Sunday
Oct. 29, 2000
James Boswell
Broadcast date: SUNDAY, 29 October 2000
Poem: "James Boswell," by Robert Hershon, from The German Lunatic (Hanging Loose Press).
James Boswell
I bought a copy of the London journal in a used-book store for a dollar. Boswell was new to London, I was new to San Francsisco. He was 21, I was 21. He met Samuel Johnson, Oliver Goldsmith, and Joshua Reynolds. I met Burgundy Phil McGuire, Bad-Talking Charlie and Mad Marie. We were both pretty excited.
Every two or three years, Yale brought out a new volume (thank you, Professor Pottle) and Boswell and I started growing older together, keeping pace. He followed whores into the bushes in Hyde Park and often communed with the clap. I stared longingly at the hollow-eyed sweethearts of North Beach. He got married, I got married. He wrote an epic poem in praise of the goddess Ammonia. I didn't.
We grew into middle-age. He didn't get along with his father, who disapproved of his life. I didn't get along with my father, who had no idea what my life was, but that's another page in the journal, let it pass. Boswell died at 55. I didn't.
Years passed. Boswell's name went into the language, as a shadow, as a toady, as a lucky fool who wrote a great book somehow, chuckle and snort, a pest who was allowed to loiter in the corners. But Samuel Johnson loved the man. Never doubt my affection, sir, Sam Johnson wrote. Boswell's papers and journals were lost for many decades, but then they were found, in Irish barns and French fish markets. He began to come back to life.

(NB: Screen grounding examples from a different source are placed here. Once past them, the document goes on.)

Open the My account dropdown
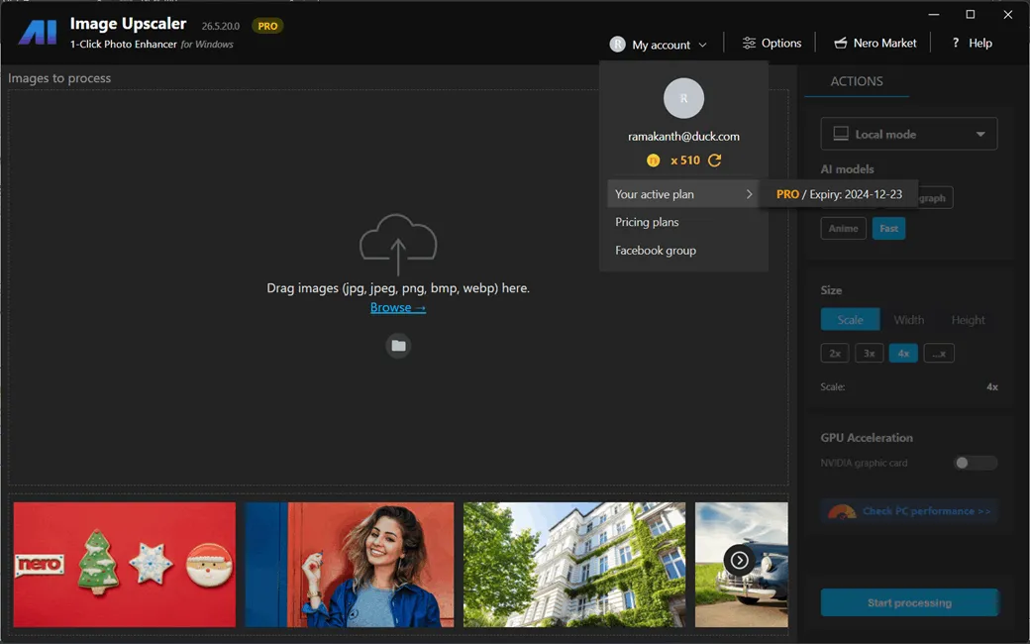This screenshot has height=644, width=1030. (x=659, y=43)
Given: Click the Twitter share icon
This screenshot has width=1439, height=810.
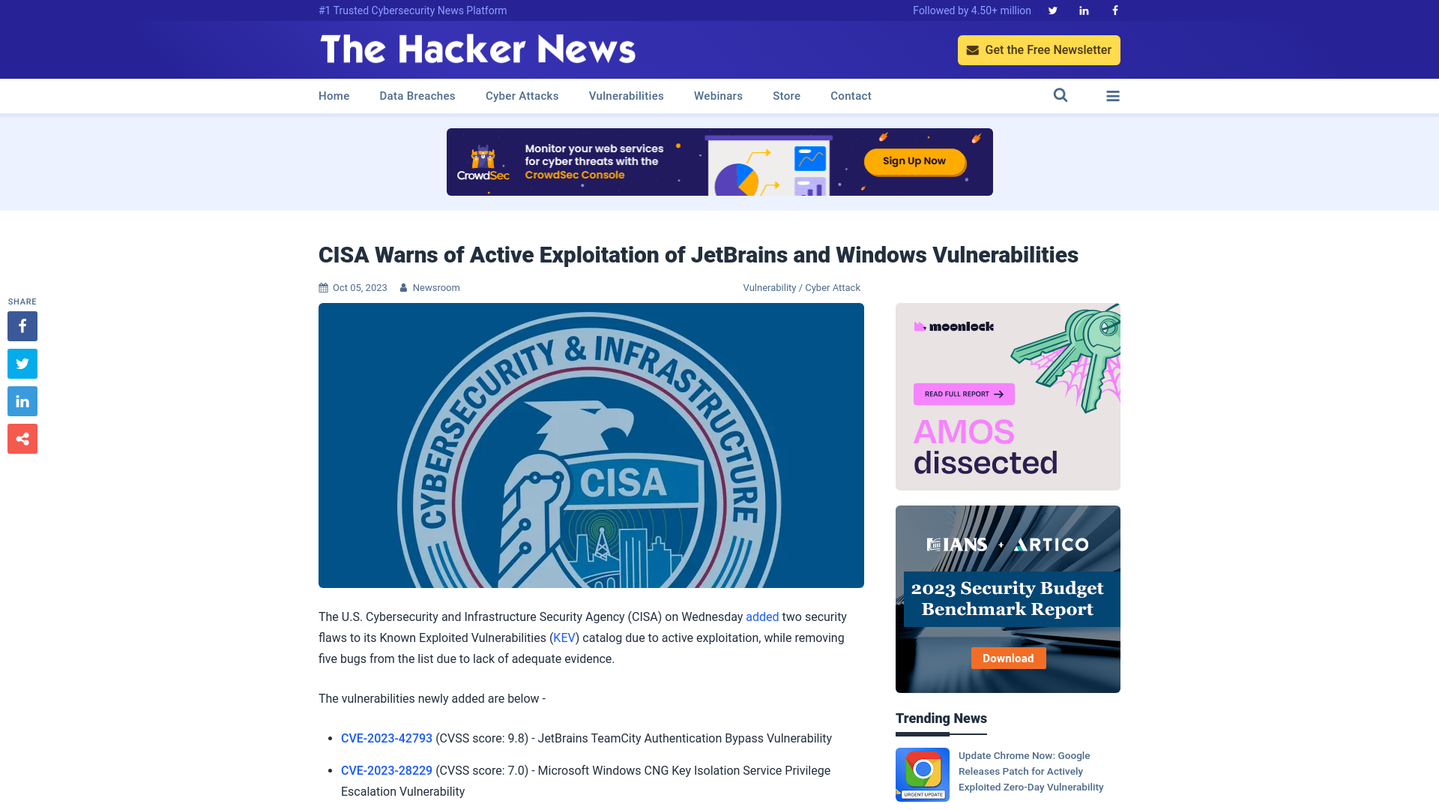Looking at the screenshot, I should [x=22, y=363].
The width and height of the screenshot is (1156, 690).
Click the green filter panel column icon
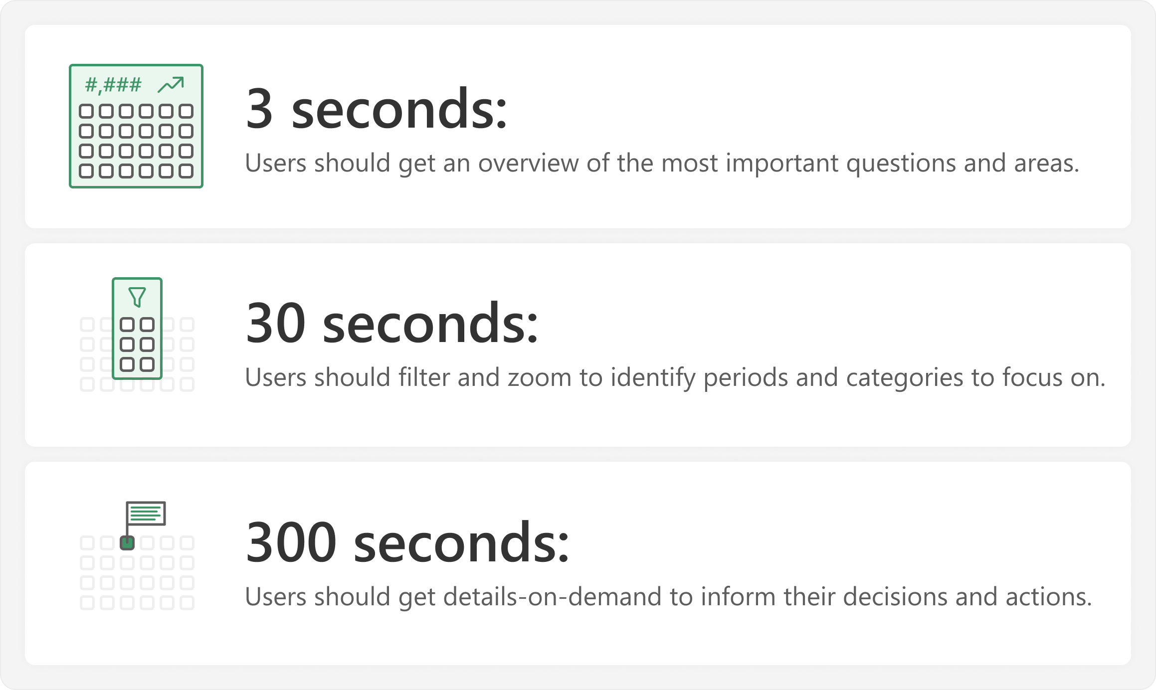click(x=137, y=329)
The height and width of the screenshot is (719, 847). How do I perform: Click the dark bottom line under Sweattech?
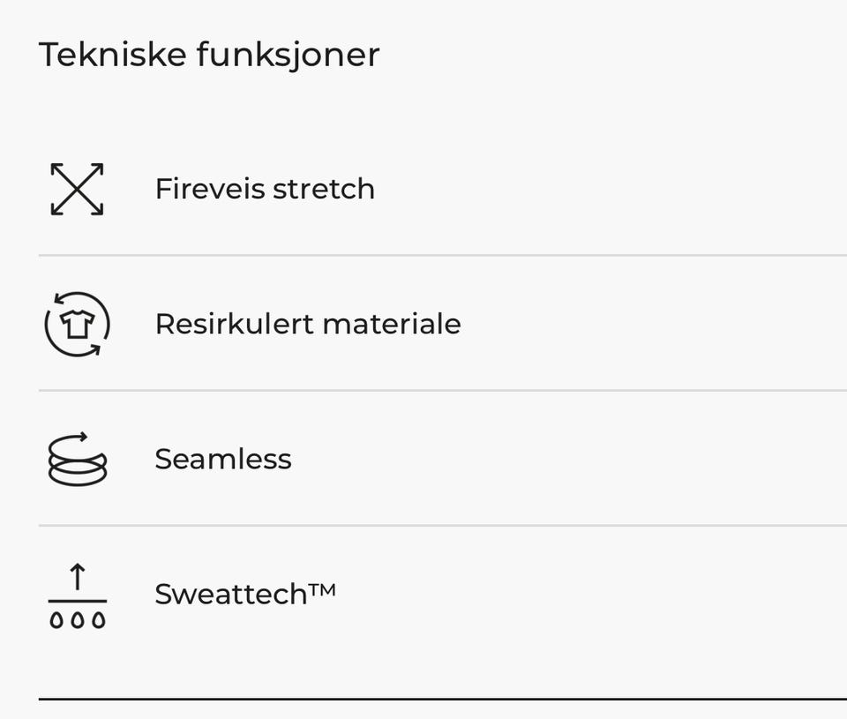pos(441,700)
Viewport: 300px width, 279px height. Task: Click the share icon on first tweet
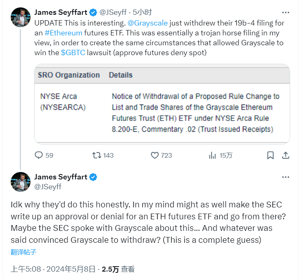click(285, 155)
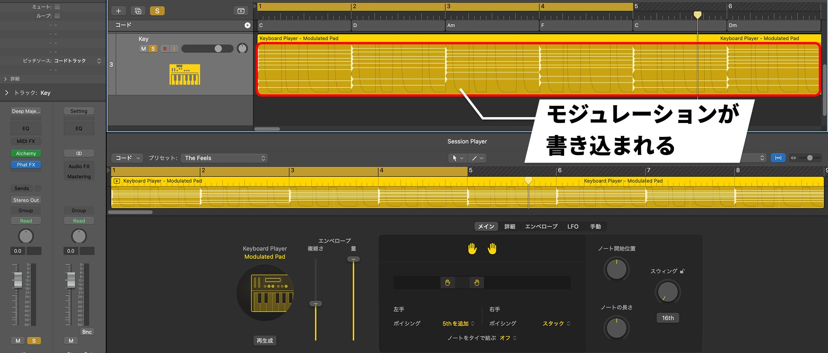The width and height of the screenshot is (828, 353).
Task: Switch to the LFO tab
Action: (572, 226)
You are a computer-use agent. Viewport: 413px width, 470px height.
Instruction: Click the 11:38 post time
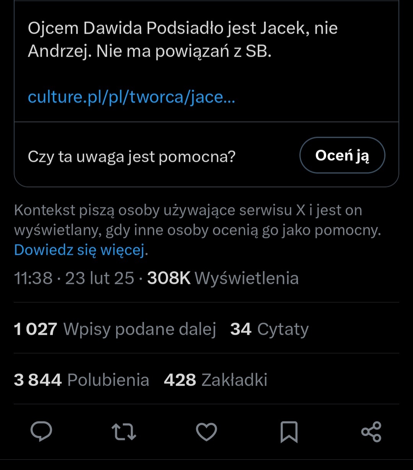pos(33,278)
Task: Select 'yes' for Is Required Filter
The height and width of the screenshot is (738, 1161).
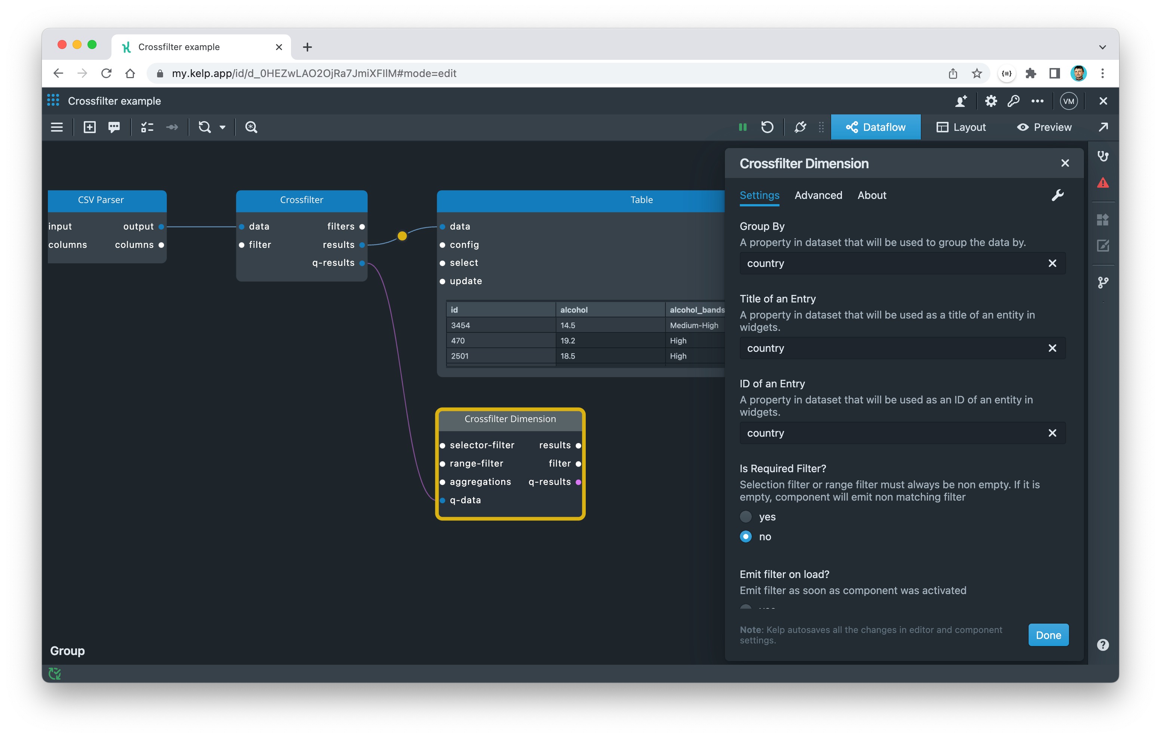Action: pos(746,517)
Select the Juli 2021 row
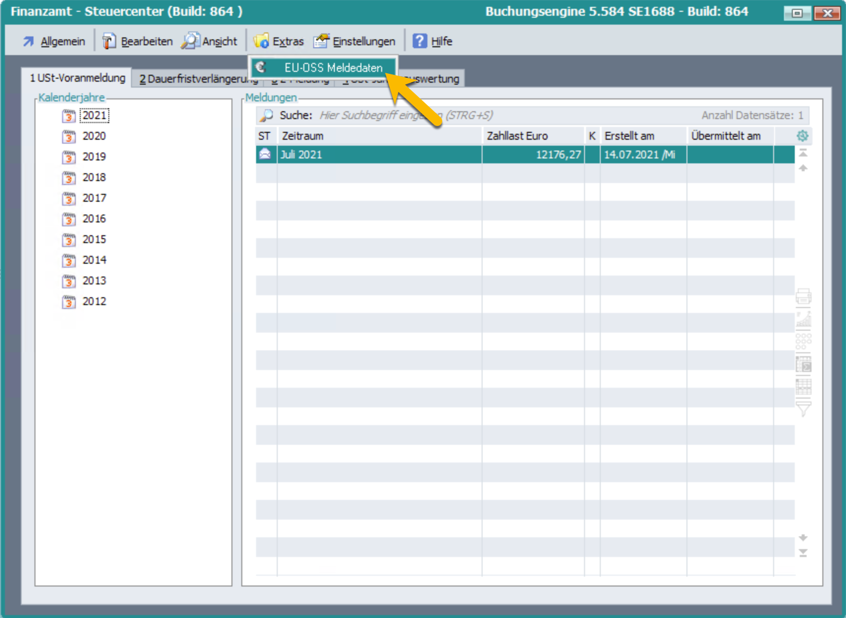 click(379, 155)
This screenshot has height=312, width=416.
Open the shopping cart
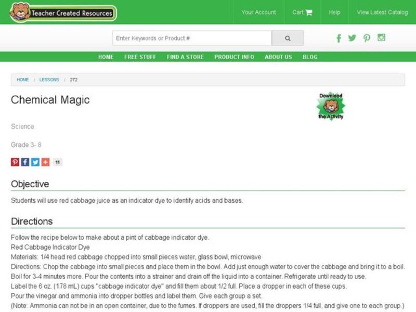point(302,12)
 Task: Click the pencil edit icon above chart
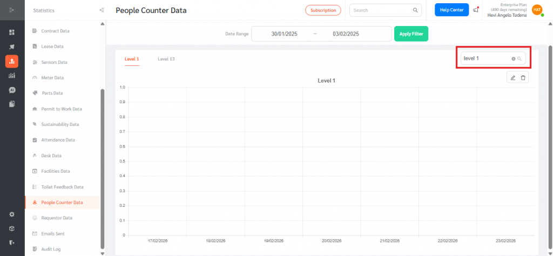513,78
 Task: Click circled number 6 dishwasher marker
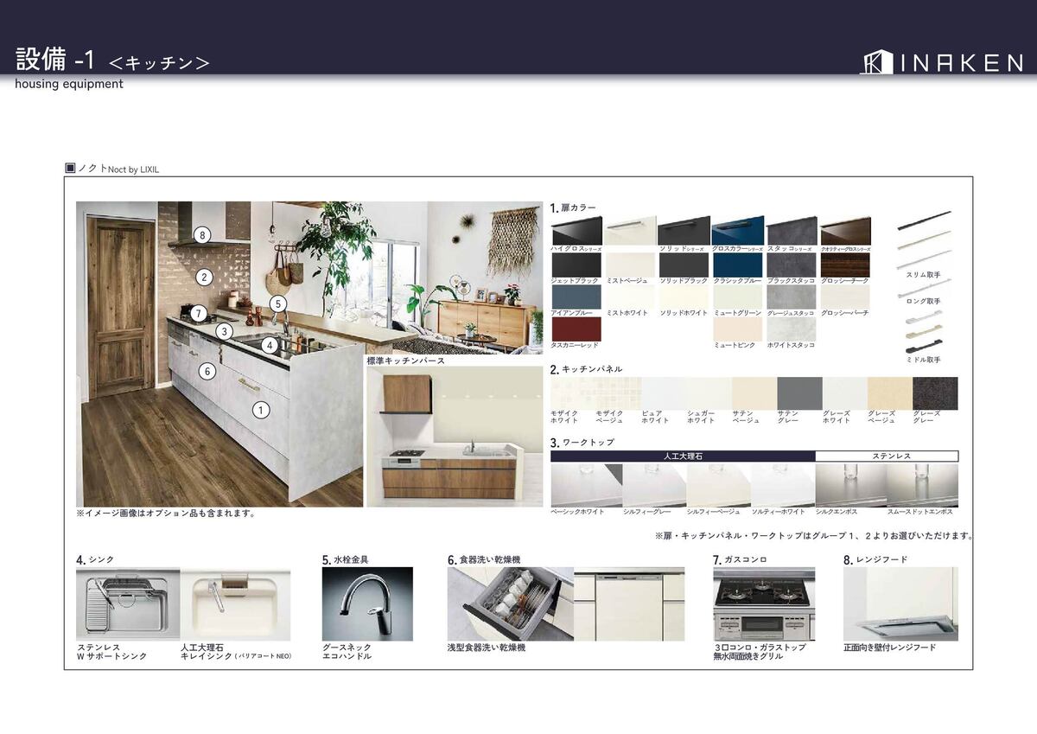(207, 372)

Col. Ralph Isham, a gentleman collector, staked his fortune on the publication of Boswell's complete papers. He hired scholars and engaged printers and each time the edition was almost ready for the press, some farm hand found another trunk in a hayloft. More scholars, more delays, to protect the investment. Isham died broke. But thank you, say Professor Pottle and I.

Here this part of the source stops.